Dodici anni di carcere è la richiesta che la procura di Torino ha formulato nei confronti di Mohamed Safi, il 37enne di origini tunisine che nel 2019 sfregiò con una bottiglia rotta la fidanzata di 43 anni. L'uomo è processato per tentato omicidio.
L'aggressione si verificò nel quartiere Barriera di Milano. Safi, che nel 2007 aveva ucciso la sua compagna dell'epoca a Bergamo, era detenuto con permesso di lavoro esterno tutti i giorni in un bistrò con l'obbligo di rientrare in cella entro le due di notte. La 43enne, secondo quanto è stato ricostruito, gli aveva detto che intendeva troncare la relazione.
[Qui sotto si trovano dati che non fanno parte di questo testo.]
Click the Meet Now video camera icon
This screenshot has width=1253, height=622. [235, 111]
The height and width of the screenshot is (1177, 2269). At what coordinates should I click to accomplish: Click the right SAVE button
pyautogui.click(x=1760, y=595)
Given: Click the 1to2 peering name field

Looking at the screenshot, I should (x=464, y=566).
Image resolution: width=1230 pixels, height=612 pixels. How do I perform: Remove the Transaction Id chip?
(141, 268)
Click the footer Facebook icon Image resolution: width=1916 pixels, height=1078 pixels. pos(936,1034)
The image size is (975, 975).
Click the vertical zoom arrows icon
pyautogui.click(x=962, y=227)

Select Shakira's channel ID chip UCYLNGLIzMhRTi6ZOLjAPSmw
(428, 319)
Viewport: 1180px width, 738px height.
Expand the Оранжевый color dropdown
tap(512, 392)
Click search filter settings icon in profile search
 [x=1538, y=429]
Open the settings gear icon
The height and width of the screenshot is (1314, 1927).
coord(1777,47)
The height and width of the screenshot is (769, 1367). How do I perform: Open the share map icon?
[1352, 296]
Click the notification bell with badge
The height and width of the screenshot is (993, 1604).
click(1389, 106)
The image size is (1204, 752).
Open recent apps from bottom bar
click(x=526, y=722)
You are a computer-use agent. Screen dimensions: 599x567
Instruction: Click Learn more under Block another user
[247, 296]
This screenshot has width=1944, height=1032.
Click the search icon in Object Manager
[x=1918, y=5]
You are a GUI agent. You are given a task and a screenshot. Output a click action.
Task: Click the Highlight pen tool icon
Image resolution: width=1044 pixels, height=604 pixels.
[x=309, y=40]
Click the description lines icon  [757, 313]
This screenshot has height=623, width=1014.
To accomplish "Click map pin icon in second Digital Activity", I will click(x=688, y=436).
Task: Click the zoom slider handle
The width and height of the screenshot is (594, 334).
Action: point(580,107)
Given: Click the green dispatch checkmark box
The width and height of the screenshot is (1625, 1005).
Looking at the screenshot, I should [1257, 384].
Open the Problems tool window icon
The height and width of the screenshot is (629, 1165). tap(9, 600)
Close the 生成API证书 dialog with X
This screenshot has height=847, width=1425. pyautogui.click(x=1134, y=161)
La donna, infatti, aveva scoperto che Safi, conosciuto sei mesi prima nel locale in cui lui lavorava, era stato condannato per omicidio. L'aggressione è avvenuta all'una di notte del 18 ottobre 2019: i due si trovavano insieme sul tram "4" in corso Giulio Cesare e quando sono scesi, vicino alla casa della donna, lui l'ha aggredita alle spalle colpendola con una violenza tale da sfregiarle completamente il volto. Con ogni probabilità voleva anche sgozzarla: è stata solo una pesante sciarpa, che la vittima teneva avvolta in torno al collo, a salvarle la vita.